Q, who had just brought the mug tentatively to his lips, reacted immediately. He flung the ceramic vessel away from him as though it were covered in spiders, sending hot cocoa flying in a surprisingly straight line over his computer and nearly a quarter of the paperwork on his desk as the mug landed and shattered in the bin on the other side of the room. Bond broke into instant hysterical laughter and hopped off the desk, messing Q's dark, already-unruly hair with one hand before he pranced off, leaving Q to stare at the mess he made with despair while Eve stared at him with a look that communicated very clearly just how insane she thought he was.

"You might want to clean that up," she said dismissively before following Bond's path from the room. Q groaned loudly and dropped his head, letting it hit the desk with a loud thunk. He repeated this motion for several minutes, eventually adding volatile curse words since the pain didn't provide nearly enough cathartisis. He was interrupted by Tanner, who poked his head into the room to ask:

"Have you seen my green mug? It's not in the break room. My mother made it for me."

Q thought of the mug in his waste bin, of the handmade look of it and its decidedly viridescent hue, and groaned louder.

\--

Bond walked into Q's office without knocking and Q was promptly on his guard. It was nearing the end of his workday and his paperwork had all been filed into three neat piles: 'Requisition Forms' which had to be submitted before the end of hours today, 'Work Orders' which he would bring down to Q-Branch tomorrow morning, and 'Maybe Next Quarter Work Orders' which he would keep cycling through on his days in the Administrative department until the deadline ran out even though he knew Q-Branch would never be able to afford the cost of completing them. The files he had destroyed due to Bond's hilarious little joke had been reprinted and replaced by the Graphics and Printing department that morning, at considerable cost to Q's pride and pocketbook. Even with that particular side-trip and the twenty-minute laughing fit it engendered in Monica, the G'n'P head, through which Q was forced to smile meekly while internally he shrivelled up into a tiny ball of humiliation and embarrassment, he had managed to complete all of the gruellingly dull paperwork that characterized a typical Monday.

Tomorrow, however, he'd get to go back to what he loved: inventing and coding, troubleshooting problems for the other technical analysts; maybe even providing technical support for a double-0 if some pressing assignment came up. That is, he thought glumly, if he lived through this encounter with 007.

"Place cleans up well," Bond began at exactly the same time that Q snapped: "What do you want?"

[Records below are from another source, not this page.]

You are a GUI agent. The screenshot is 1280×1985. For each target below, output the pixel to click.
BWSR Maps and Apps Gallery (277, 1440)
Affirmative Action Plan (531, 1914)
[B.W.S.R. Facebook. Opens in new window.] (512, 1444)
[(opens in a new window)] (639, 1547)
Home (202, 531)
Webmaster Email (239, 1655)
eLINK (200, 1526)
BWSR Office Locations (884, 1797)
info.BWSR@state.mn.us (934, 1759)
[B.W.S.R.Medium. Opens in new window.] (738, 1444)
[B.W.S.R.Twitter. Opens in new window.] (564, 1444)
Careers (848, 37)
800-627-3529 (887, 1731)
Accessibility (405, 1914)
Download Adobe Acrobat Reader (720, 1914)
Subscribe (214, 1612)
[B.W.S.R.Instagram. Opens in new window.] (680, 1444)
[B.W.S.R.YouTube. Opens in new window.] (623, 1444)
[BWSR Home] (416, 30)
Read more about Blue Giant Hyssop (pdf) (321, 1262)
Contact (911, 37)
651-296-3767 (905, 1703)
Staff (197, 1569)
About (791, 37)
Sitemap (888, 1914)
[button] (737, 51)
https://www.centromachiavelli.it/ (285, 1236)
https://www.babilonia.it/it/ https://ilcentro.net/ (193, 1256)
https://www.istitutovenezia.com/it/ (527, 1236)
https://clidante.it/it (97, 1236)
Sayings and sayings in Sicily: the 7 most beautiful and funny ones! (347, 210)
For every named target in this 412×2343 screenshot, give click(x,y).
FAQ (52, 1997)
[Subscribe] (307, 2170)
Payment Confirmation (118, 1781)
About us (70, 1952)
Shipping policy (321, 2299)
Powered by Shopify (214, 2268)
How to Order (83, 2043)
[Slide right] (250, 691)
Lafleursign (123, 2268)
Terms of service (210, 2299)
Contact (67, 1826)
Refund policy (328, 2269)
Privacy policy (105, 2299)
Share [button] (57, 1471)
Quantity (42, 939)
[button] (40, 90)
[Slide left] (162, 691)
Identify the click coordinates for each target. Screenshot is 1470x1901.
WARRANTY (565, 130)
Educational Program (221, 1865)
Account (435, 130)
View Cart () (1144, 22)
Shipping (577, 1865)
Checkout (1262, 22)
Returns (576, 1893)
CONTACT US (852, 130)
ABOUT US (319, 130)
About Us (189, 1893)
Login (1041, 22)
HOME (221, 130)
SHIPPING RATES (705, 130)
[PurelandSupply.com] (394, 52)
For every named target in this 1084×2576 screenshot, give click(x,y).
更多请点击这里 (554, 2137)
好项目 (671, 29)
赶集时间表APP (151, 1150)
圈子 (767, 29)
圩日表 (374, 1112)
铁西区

The agent raised his hands in a gesture of surrender. In one hand he held a black box which he slowly extended toward Q, as though afraid the Quartermaster would bolt if he made any sudden movements. Which, to be fair, was probably a realistic assessment of the situation.

"I want you to look after this for me," Bond said slowly. Q regarded the box, his expression dubious.

"Is it a bomb?" he asked, unable to keep the suspicion from his voice. For once, Bond didn't smile. Instead, his jaw clenched tightly for a few seconds before he visibly forced himself to release it.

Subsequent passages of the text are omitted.